Summary:
We observed the following scenario leading to one of child tablet peers to have high follower lag and never get updated:
1. Parent tablet peers 1-3 accept (but do not apply) a SPLIT_OP (op_id: 1.4).
2. Parent tablet peers 1-3 accept (but do not apply) a CHANGE_CONFIG_OP (op_id: 1.5) to add a fourth peer.
3. Parent tablet peers 1-3 started applying the SPLIT_OP (1.4) using the committed Raft config with 3 peers.
4. RBS for parent tablet peer 4 started and tablet metadata (`tablet_data_state == TABLET_DATA_READY`) is downloaded.
5. Parent tablet peers 1-3 completed applying the SPLIT_OP (1.4).
6. Parent tablet peers 1-3 applied CHANGE_CONFIG_OP (1.5) and now have committed Raft config with 4 peers.
7. RBS for parent tablet peer 4 downloaded WAL files which have CHANGE_CONFIG_OP (1.5) as committed.
8. Parent tablet peer 4 does local bootstrap and replays SPLIT_OP (1.4) as part of bootstrap. Due to `tablet_data_state` is `TABLET_DATA_READY` but not `TABLET_DATA_SPLIT_COMPLETED` replay does SPLIT_OP apply. During SPLIT_OP apply it uses the last known committed Raft config (with 4 peers) but not the one which was committed before SPLIT_OP.

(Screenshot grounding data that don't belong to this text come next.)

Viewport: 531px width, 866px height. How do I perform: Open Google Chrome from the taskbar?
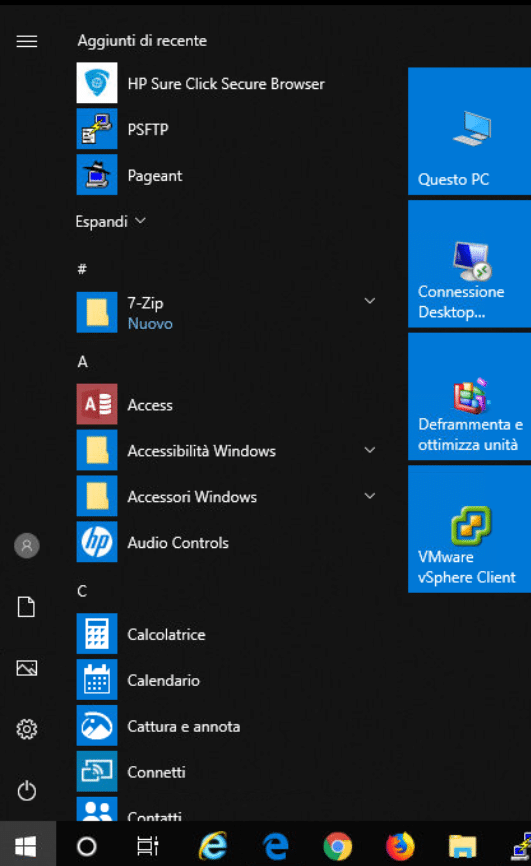pos(338,845)
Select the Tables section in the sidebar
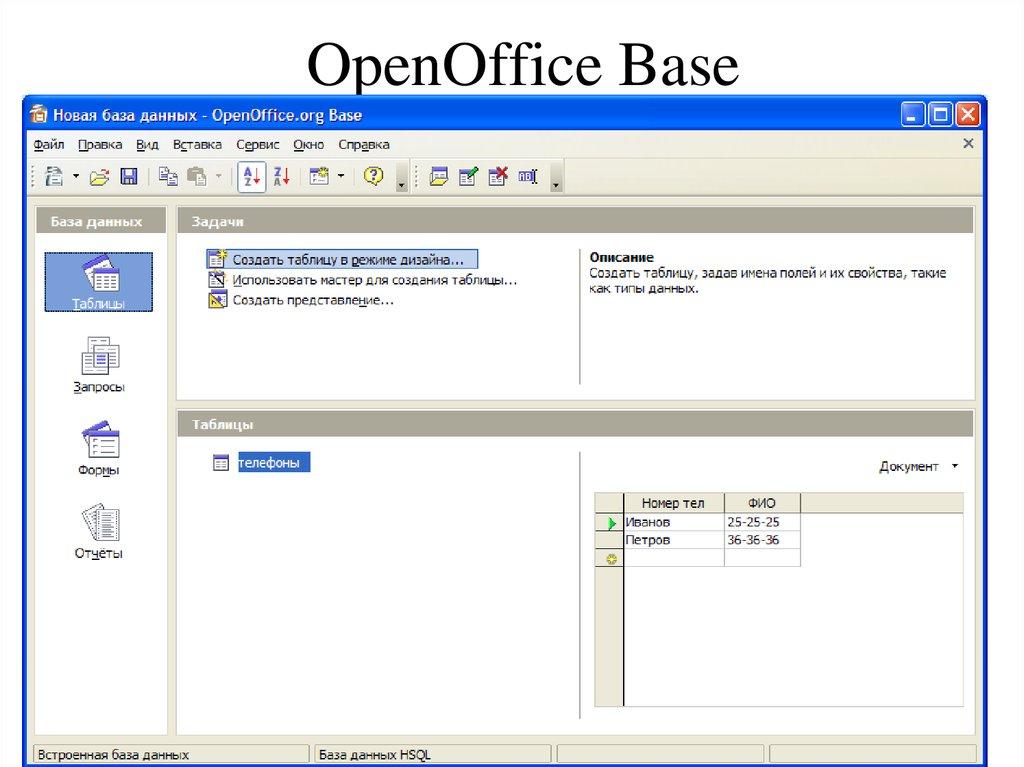 pos(98,281)
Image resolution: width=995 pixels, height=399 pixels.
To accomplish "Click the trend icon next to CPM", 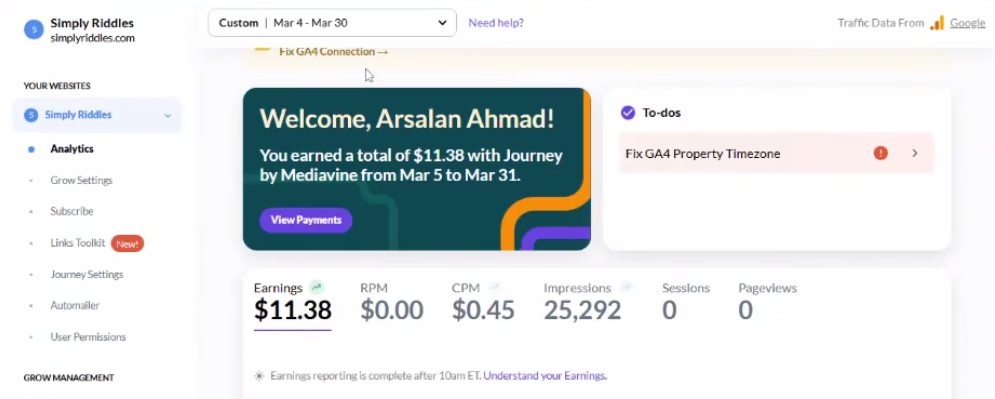I will [494, 287].
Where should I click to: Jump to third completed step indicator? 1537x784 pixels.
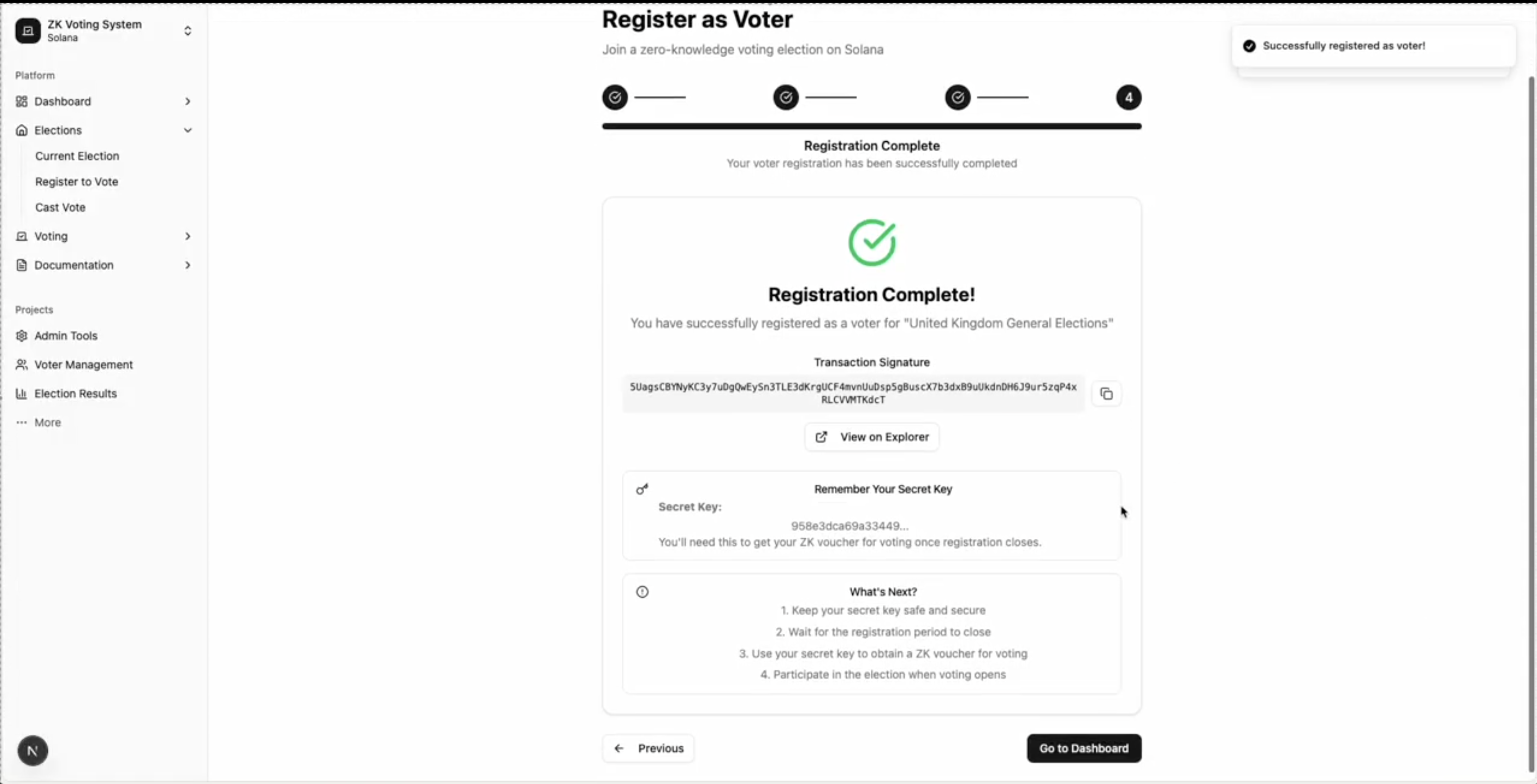(x=958, y=97)
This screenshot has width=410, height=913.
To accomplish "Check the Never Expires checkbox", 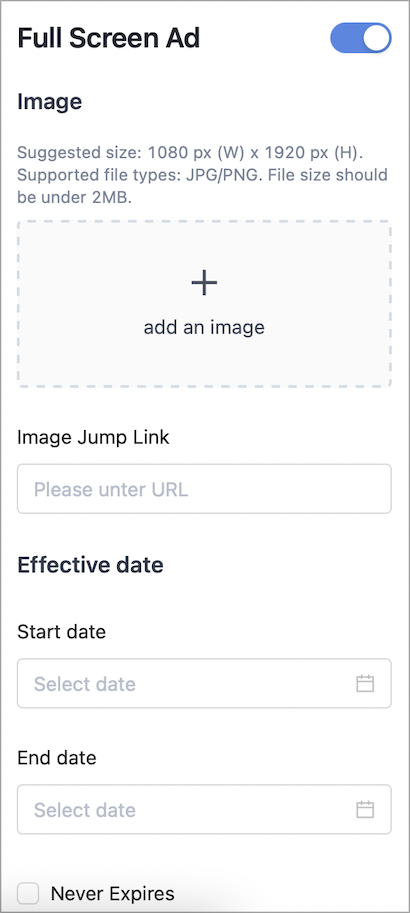I will pos(28,893).
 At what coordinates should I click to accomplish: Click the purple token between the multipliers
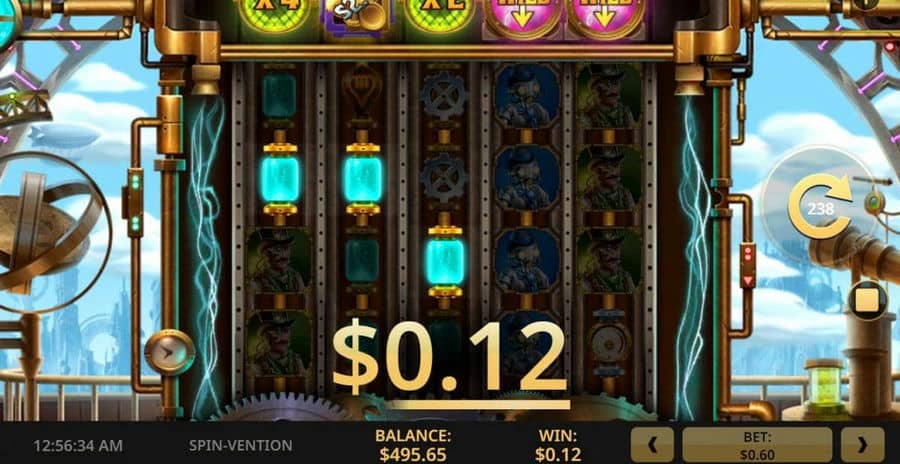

After that, 4th tablet peer is not a part of tablet Raft group and therefore is not receiving consensus updates from leader.
Implemented the fix to disallow Raft config membership changes (but still allow leadership/role changes) on the parent tablet LEADER if LEADER has received SPLIT_OP and not yet applied it. This ensures split children tablet peers have the same Raft config.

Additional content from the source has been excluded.